• Aim of the task: Scale the coordinates in the answers of the material, from the line containing "Where should I" through the end of the material. Rewrite every one of those lines, requests included, with each coordinate multiplied by 0.7 and rounded to a whole number, halves up, and leave the pictures out.

• Data for this task:

——————

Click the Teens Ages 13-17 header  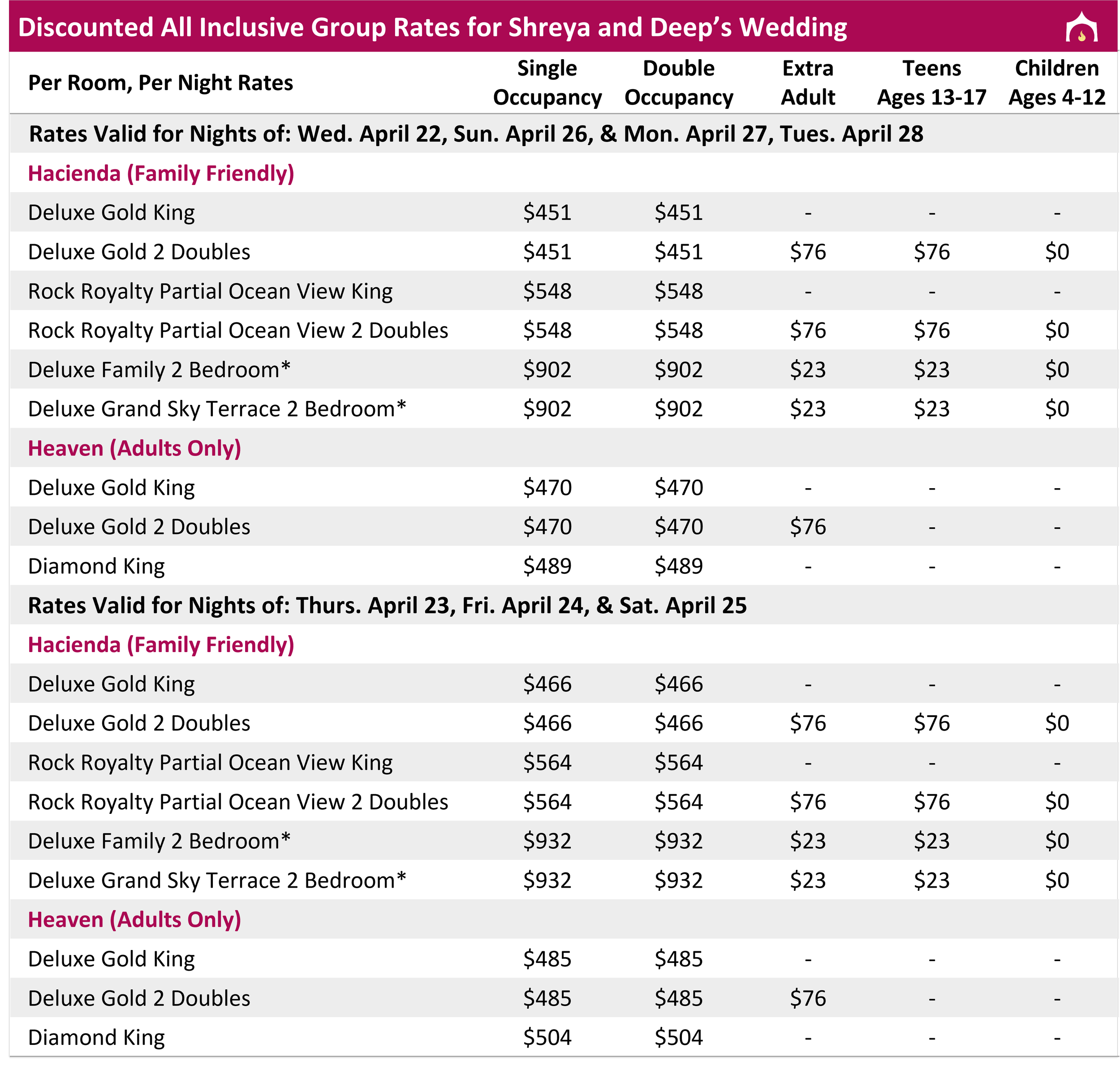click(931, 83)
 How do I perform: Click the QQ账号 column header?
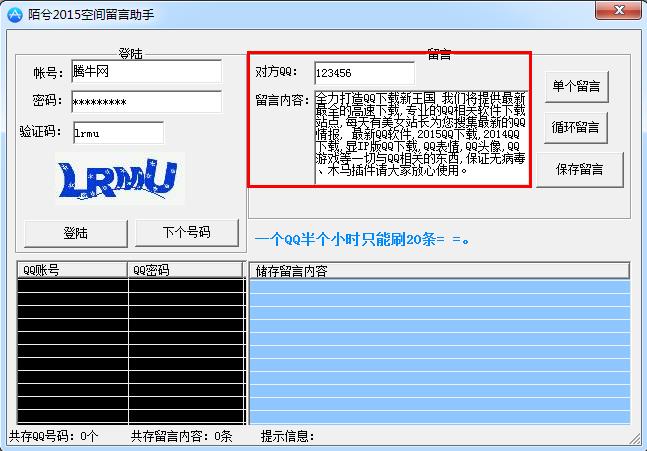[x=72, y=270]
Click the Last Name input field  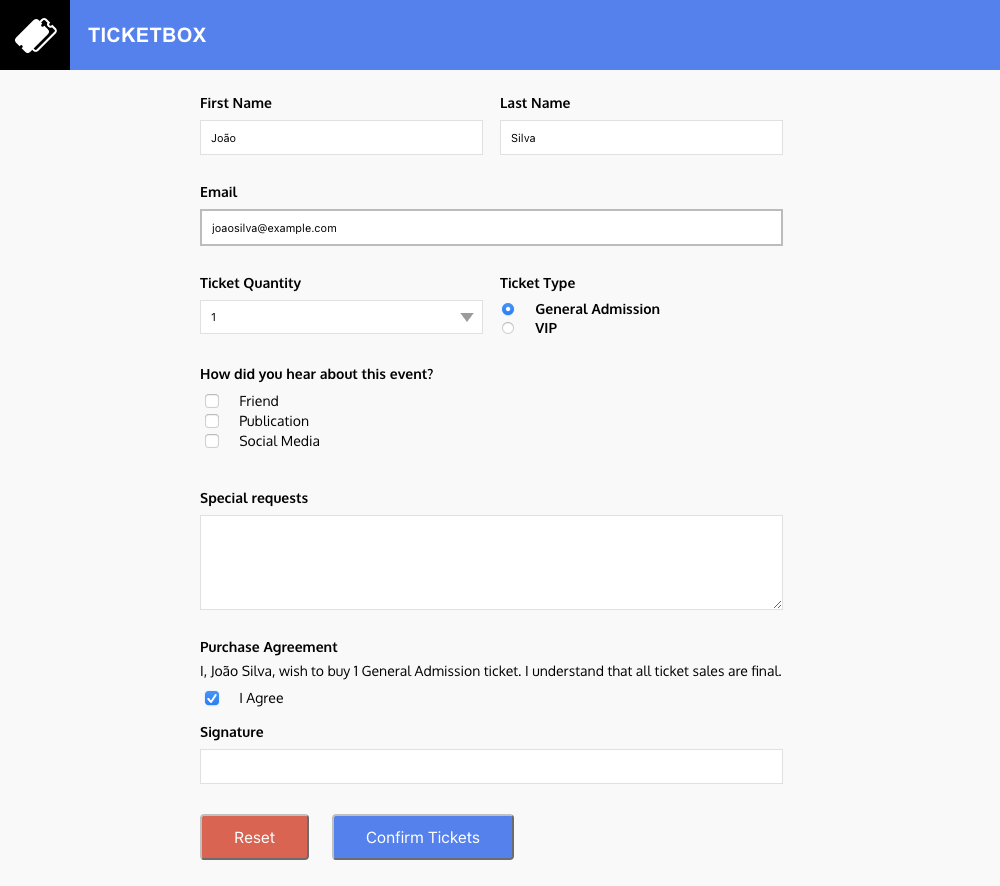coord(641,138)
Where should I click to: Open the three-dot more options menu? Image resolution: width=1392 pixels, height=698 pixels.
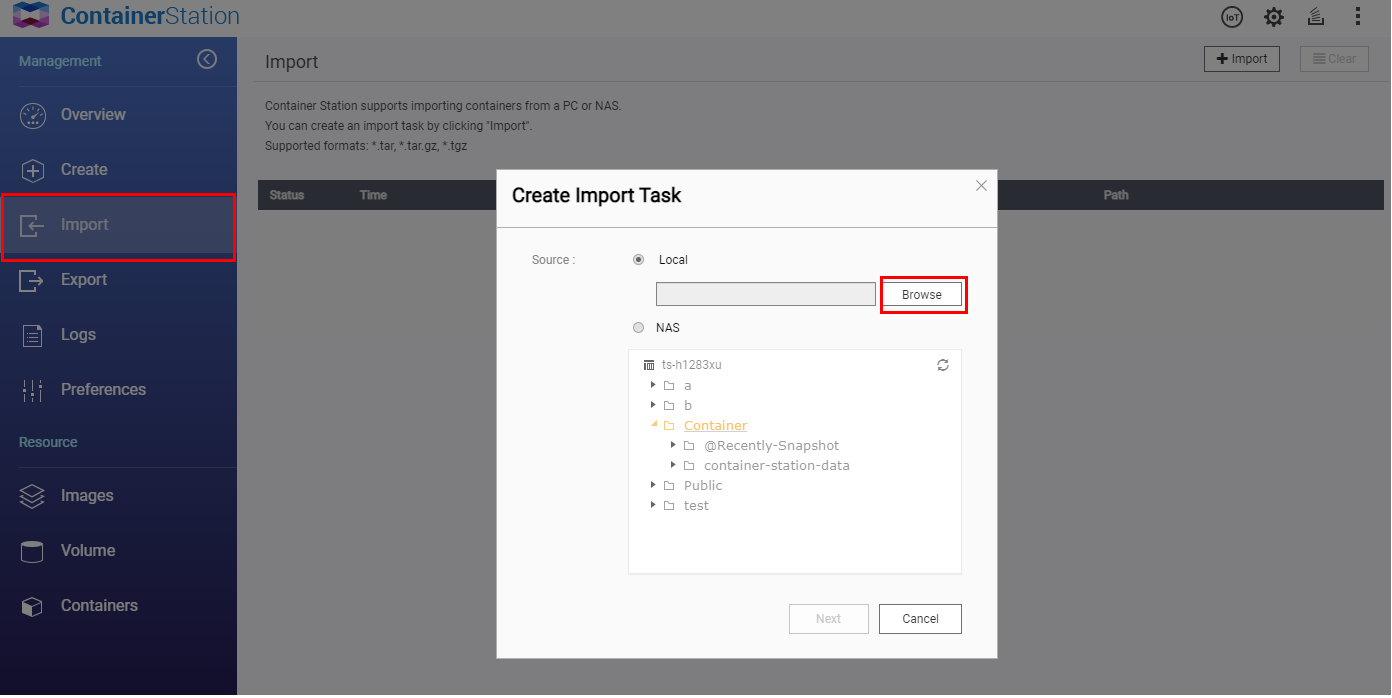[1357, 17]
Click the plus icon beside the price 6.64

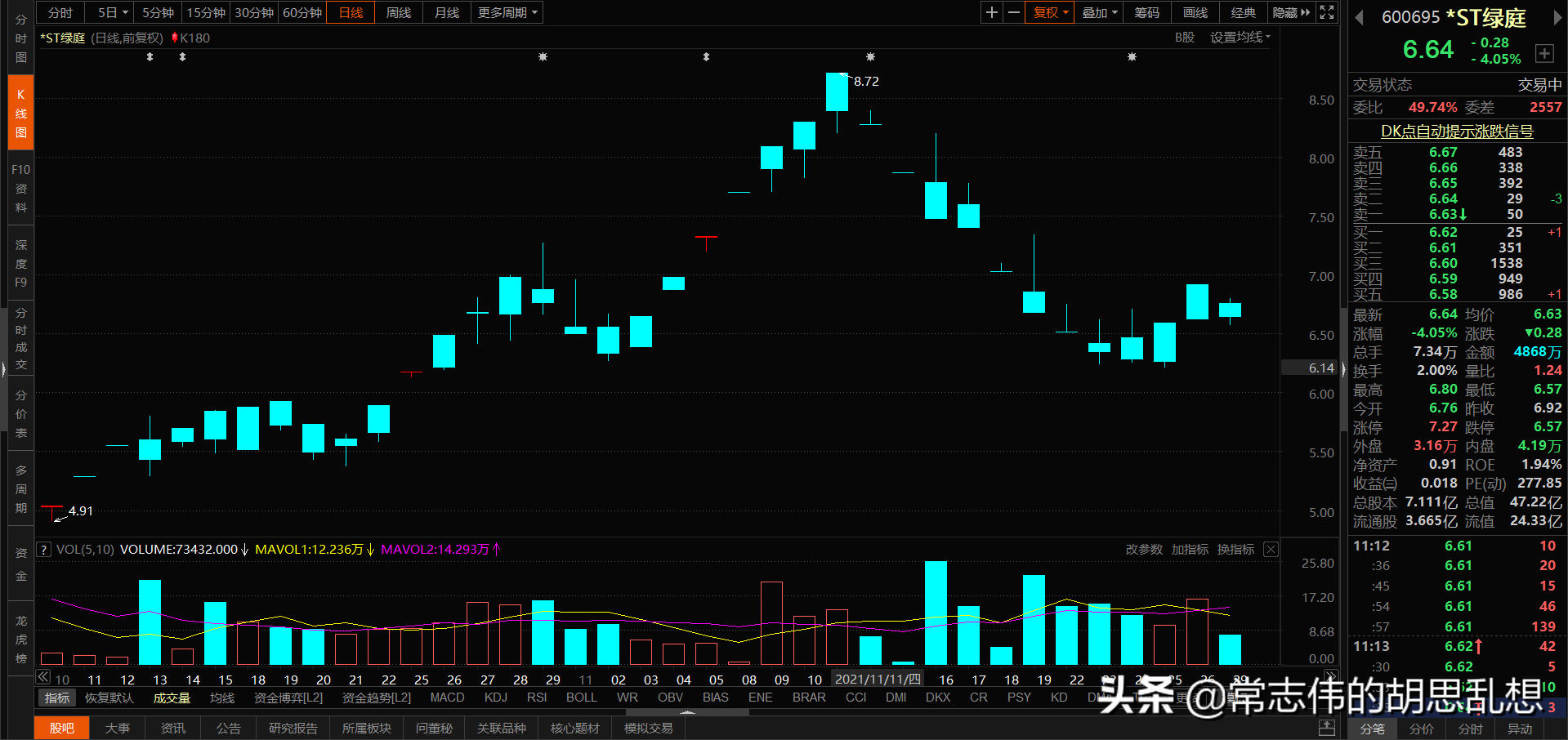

——————

• The response:
Where should I click to: Open the three-dot more options menu? Image resolution: width=1392 pixels, height=698 pixels.
[950, 12]
Click the plus icon beside the price 6.64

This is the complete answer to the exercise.